* **Assigned task**:
What lines below hold the string "Blog"? Copy them all.

* **Dataset records**:
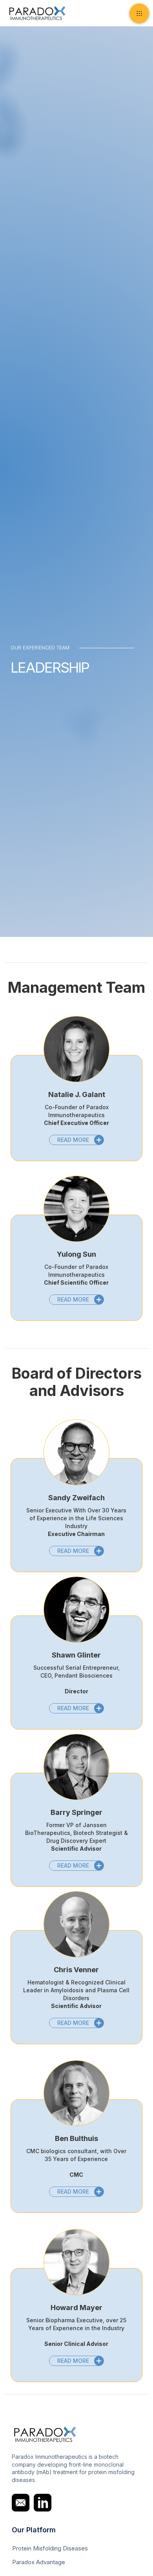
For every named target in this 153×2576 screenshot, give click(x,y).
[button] (139, 13)
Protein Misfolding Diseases (50, 2548)
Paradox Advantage (38, 2562)
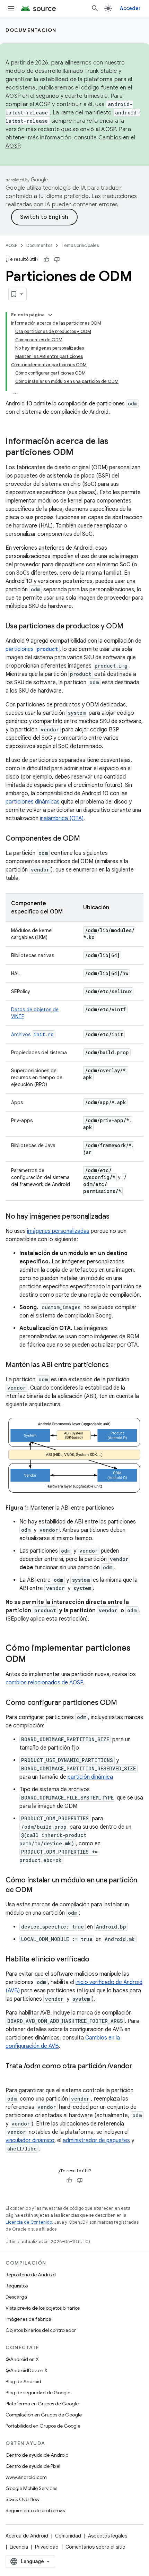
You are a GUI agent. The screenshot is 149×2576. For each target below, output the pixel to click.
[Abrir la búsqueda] (95, 8)
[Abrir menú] (11, 8)
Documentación (31, 30)
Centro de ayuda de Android (37, 2455)
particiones (32, 649)
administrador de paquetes (96, 2140)
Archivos (32, 1034)
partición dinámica (90, 1777)
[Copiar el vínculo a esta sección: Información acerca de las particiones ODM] (80, 453)
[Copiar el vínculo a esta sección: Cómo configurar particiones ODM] (124, 1703)
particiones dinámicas (33, 801)
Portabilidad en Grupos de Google (43, 2426)
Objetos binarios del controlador (41, 2330)
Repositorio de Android (31, 2275)
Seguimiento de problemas (35, 2510)
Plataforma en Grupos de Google (42, 2404)
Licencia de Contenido (29, 2222)
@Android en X (22, 2359)
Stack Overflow (23, 2499)
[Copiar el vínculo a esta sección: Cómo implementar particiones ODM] (33, 1659)
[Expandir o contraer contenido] (50, 315)
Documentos (39, 245)
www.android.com (26, 2477)
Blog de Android (23, 2381)
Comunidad (68, 2536)
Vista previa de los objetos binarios (43, 2308)
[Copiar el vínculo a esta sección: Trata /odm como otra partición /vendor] (12, 2076)
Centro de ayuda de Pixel (33, 2466)
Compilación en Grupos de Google (44, 2415)
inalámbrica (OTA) (62, 818)
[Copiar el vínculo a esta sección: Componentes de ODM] (87, 839)
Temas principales (80, 245)
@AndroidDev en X (26, 2370)
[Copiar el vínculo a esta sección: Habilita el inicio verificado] (96, 1959)
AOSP (11, 245)
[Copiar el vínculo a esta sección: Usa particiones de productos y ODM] (130, 626)
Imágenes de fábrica (28, 2319)
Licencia (19, 2547)
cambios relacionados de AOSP (44, 1682)
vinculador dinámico (30, 2140)
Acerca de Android (27, 2536)
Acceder (130, 8)
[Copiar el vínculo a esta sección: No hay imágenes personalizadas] (116, 1217)
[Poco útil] (57, 259)
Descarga (16, 2297)
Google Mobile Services (31, 2488)
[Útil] (46, 259)
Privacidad (47, 2547)
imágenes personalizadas (58, 1231)
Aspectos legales (107, 2536)
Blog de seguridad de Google (38, 2392)
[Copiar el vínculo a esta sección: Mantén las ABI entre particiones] (116, 1365)
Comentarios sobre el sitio (95, 2547)
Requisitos (17, 2286)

* **Answer to this task**:
Blog de Android (23, 2381)
Blog de seguridad de Google (38, 2392)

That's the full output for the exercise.